Robert Fisk's World: A region boiling with tales of kings, gangs and war

So, according to the anonymous editor of Indy's online pages, there is already a whole world belonging to Fisk. It makes sense, actually, since the man has been cooking on another planet for quite a long time, and obviously by now it's a fully populated world.

What is encouraging, however, that the Master is again sticking the word "Israel" into his texts. In this one it appears four times, even when the article is not about Israel as such - OK, here I am being wrong - in that world of Fisk Israel is over every table and under every bed, so there...

Let us dispose of the mentions of Israel first:

  1. ...American reporters are so fearful of being criticised by Israel that their work is bland to the point of incomprehension...
  2. ...David Petraeus, the US commander who has turned anarchic Iraq into a tourist paradise with just one surge and a lot of walls (or "fences" as we would have to call them if they were built in Israel).
  3. Since 2006, the US has given about £170m in military assistance to Lebanon – Israel, of course, gets £1.5bn year – which includes Humvees, ammunition and lots of new blue police cars.
  4. Yet still the Middle East debates whether Israel or the US will bomb Iran.
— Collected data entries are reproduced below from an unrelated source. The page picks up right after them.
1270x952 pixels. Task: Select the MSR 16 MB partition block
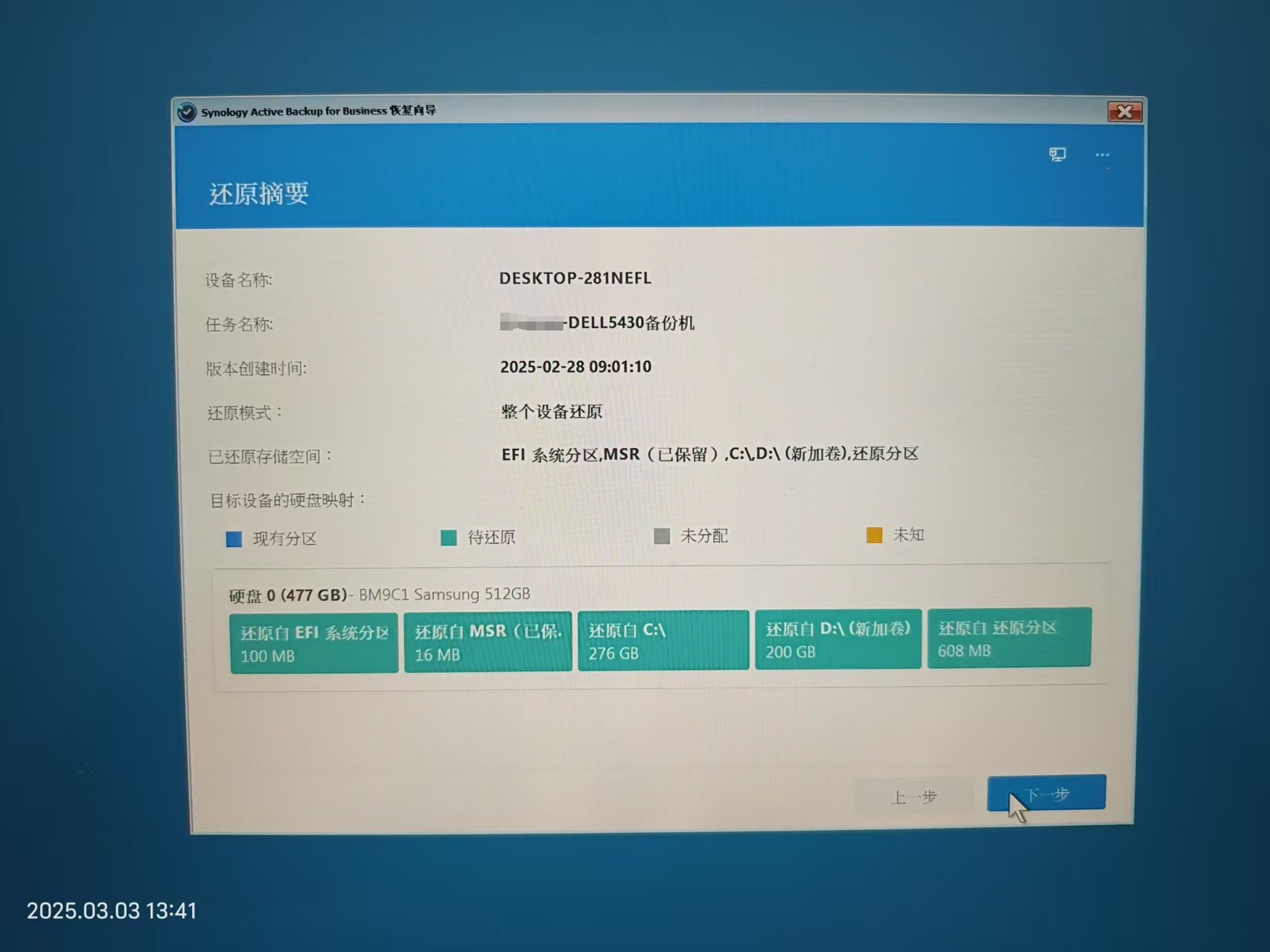pos(488,642)
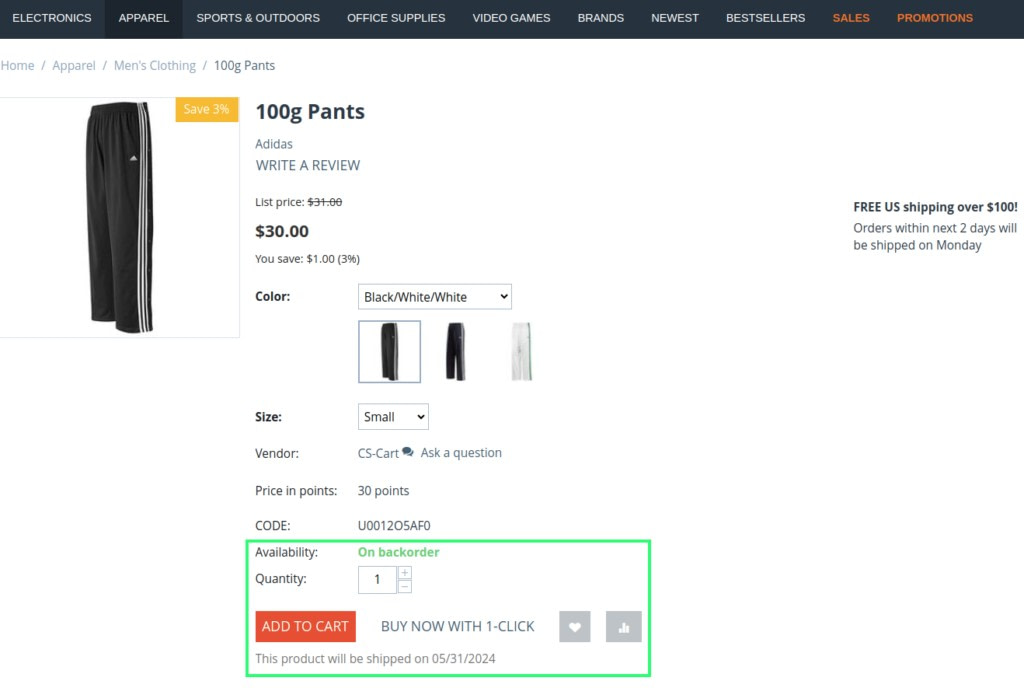Add product to wishlist heart icon
The height and width of the screenshot is (688, 1024).
(x=575, y=627)
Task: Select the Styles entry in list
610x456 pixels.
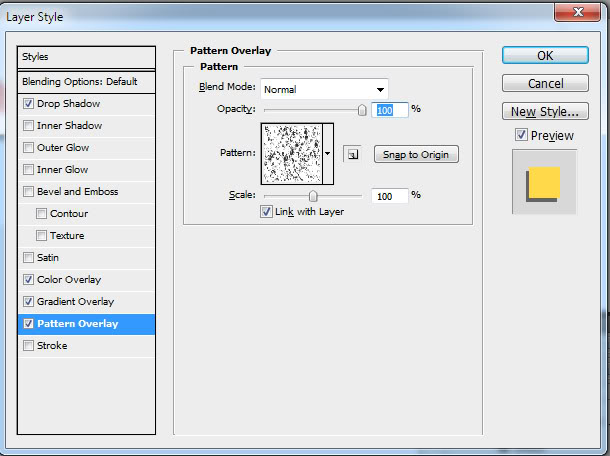Action: click(x=87, y=57)
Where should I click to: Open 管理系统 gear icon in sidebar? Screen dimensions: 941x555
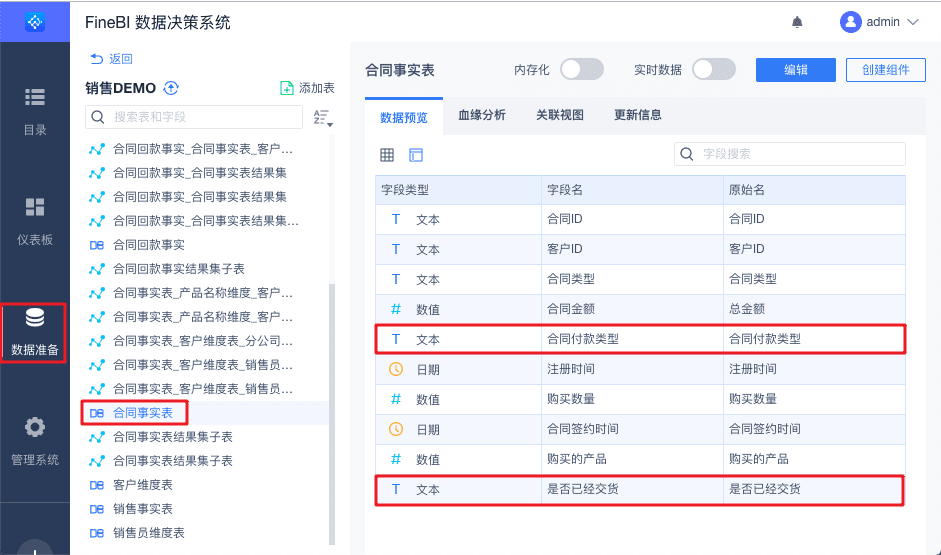35,428
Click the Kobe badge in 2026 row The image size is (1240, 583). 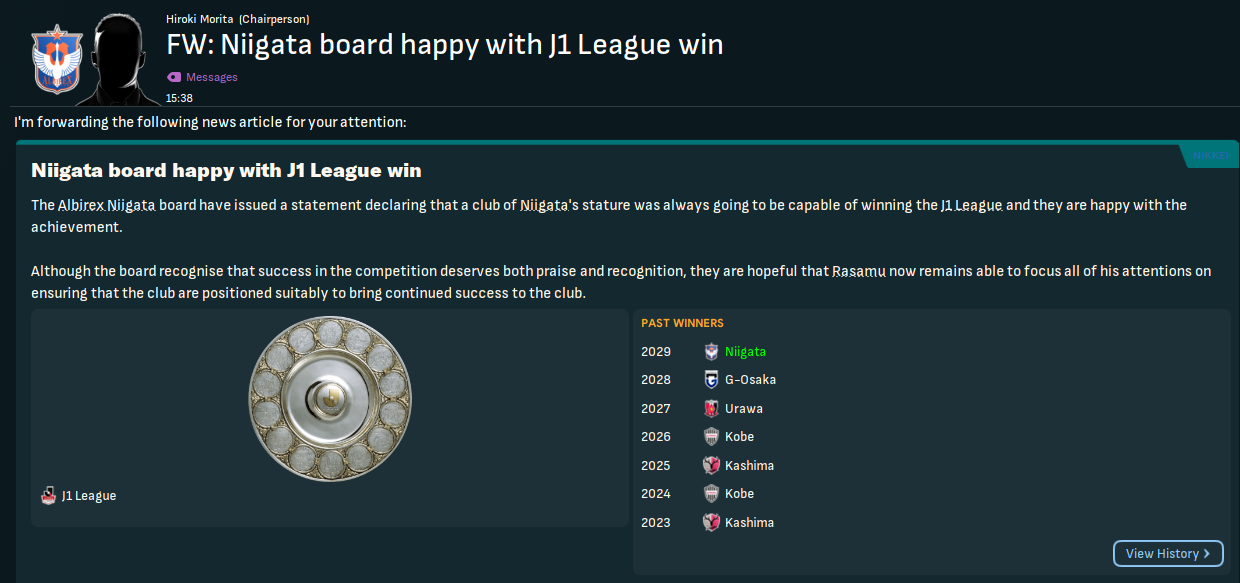pyautogui.click(x=711, y=436)
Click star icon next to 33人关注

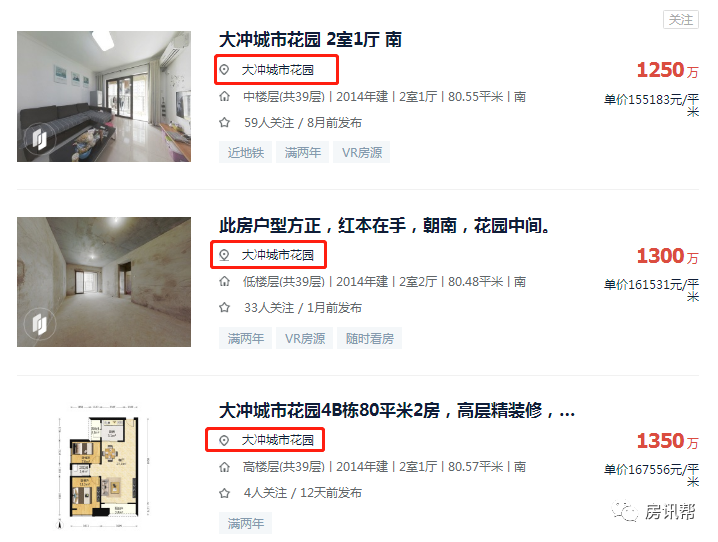coord(224,308)

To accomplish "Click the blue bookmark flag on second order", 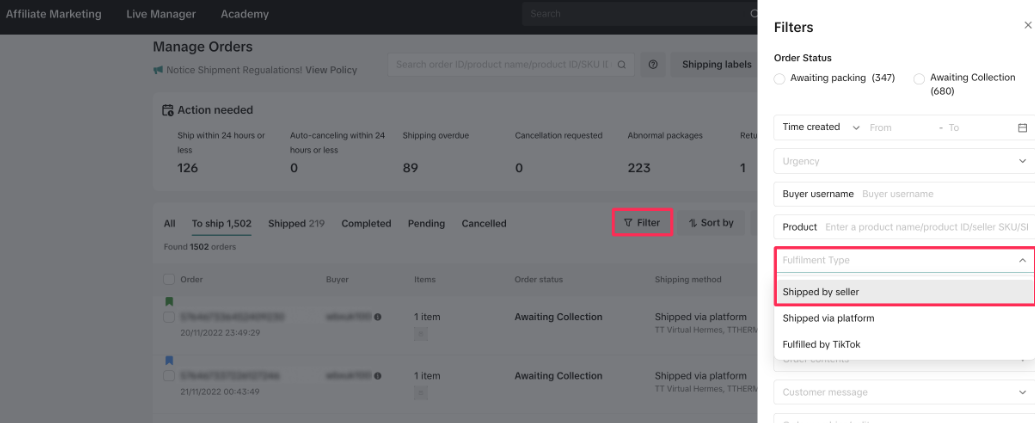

Personally, I don't believe this will happen...
I don't see any special need to comment on the above, aside of that last one: I was quite sure that this wouldn't happen till I read it. The man is a walking reverse prophet. Take his prophecy and bet all your money on the opposite - you can't go wrong.

Well, so what is the article about after all? Here is my attempt to gather some points:
  • Two groups from Moscow fought it out with Kalashnikovs amid Dubai's architectural masterpieces.
  • [news items are] bursting into the papers when I'm on holiday or flying back to Beirut from Los Angeles, or, most awful of all, when I'm marching into The Independent office in London for a rare visit.
  • ...journalists are often more interesting to talk to than to read.
  • The Middle East is currently boiling with rumours about the state of the monarchy in Morocco.
  • Engineers in Dubai have apparently noticed that the carriages on the largely overhead track will be so narrow that passengers will not be able to carry baggage on them.
  • Petraeus saw Lebanon's new President, Michel Sleiman, and the acting commander of Lebanon's army, General Shawki el-Masri...
  • Less than a week after Petraeus's visit, Sleiman was to pay his first presidential visit to Damascus, Did the American general perhaps have a few requests to make of President Bashar al-Assad via Sleiman?
  • Well, if America bombs Iran, the Islamic republic's missiles are likely to come hissing towards US forces in Qatar [do you hear that zipper opening sound?]
  • I received a letter last week from an old friend whose son has just returned from military duties in Iraq. And he's been wandering the Pisgah mountains in the US with a group of schoolkids in an area where he noticed a lot of military training going on a year ago...And I looked carefully through my friend's snapshots of rocky mountainsides and thick forests. And, darn me if they didn't remind me of the Elborz mountain chain just outside Tehran.
This is it, more or less. Reach your own conclusions from the above. The man is not known for any outstanding acts of gratuitous violence, rather the opposite - he is always ready to be beaten, as long as the beating is administered by some anti-American element, if possible of agricultural persuasion. So there is no urgent need to see him off to a funny farm.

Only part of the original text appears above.